*Stored data*:
------------

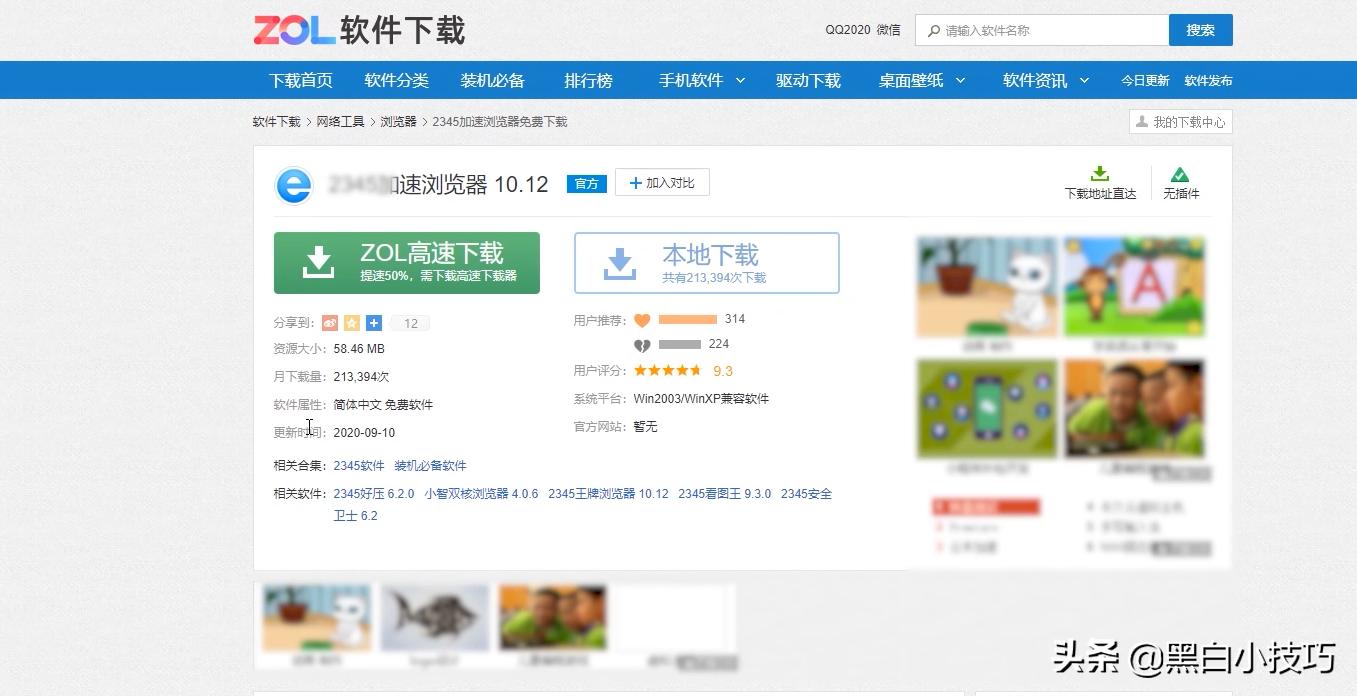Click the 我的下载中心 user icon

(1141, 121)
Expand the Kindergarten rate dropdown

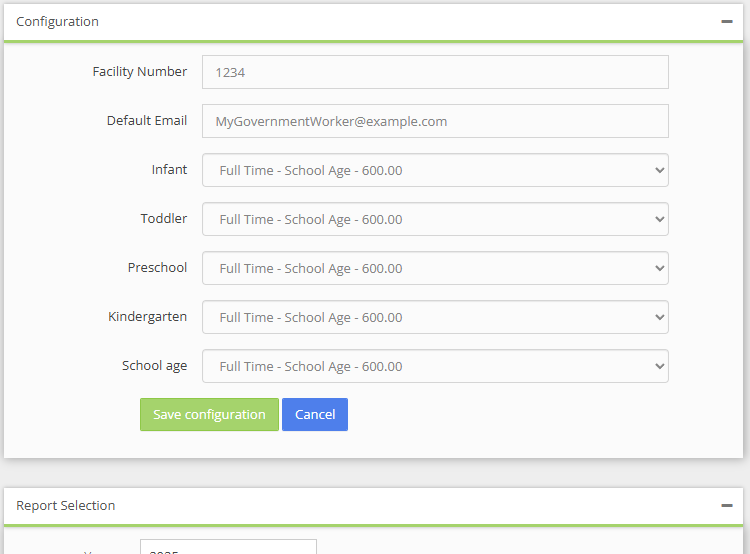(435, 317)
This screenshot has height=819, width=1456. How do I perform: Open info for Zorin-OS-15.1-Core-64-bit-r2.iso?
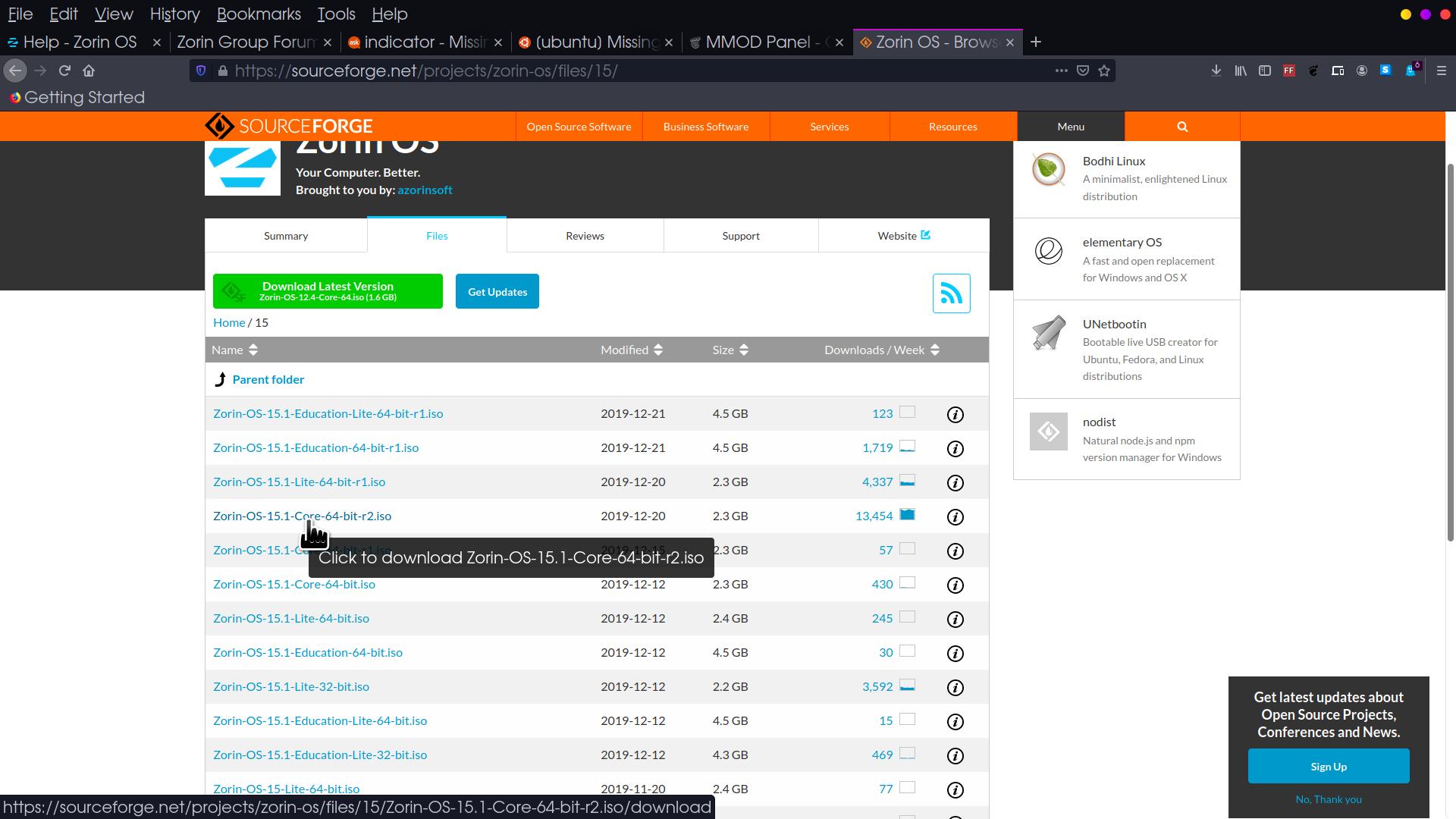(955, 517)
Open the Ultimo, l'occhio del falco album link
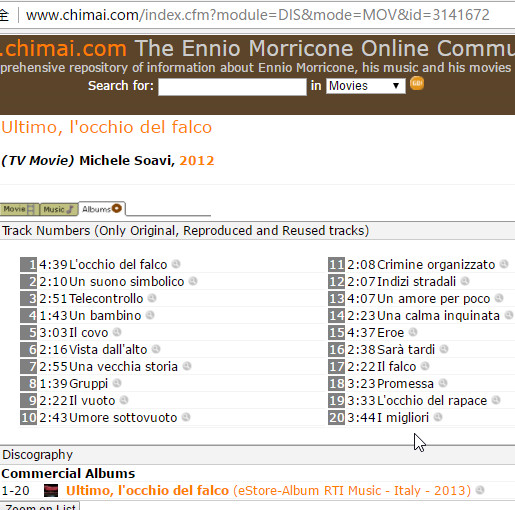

------------

Rewrite the entries, changing "dropdown" to "drop-down list" and keeping everything else the same, and omit the pictures.

*FULL SOLUTION*:
Click the 我的下载中心 user icon

(1141, 121)
Expand the Kindergarten rate drop-down list

(435, 317)
This screenshot has height=819, width=1456. How do I perform: Open info for Zorin-OS-15.1-Core-64-bit-r2.iso?
(955, 517)
Open the Ultimo, l'occhio del falco album link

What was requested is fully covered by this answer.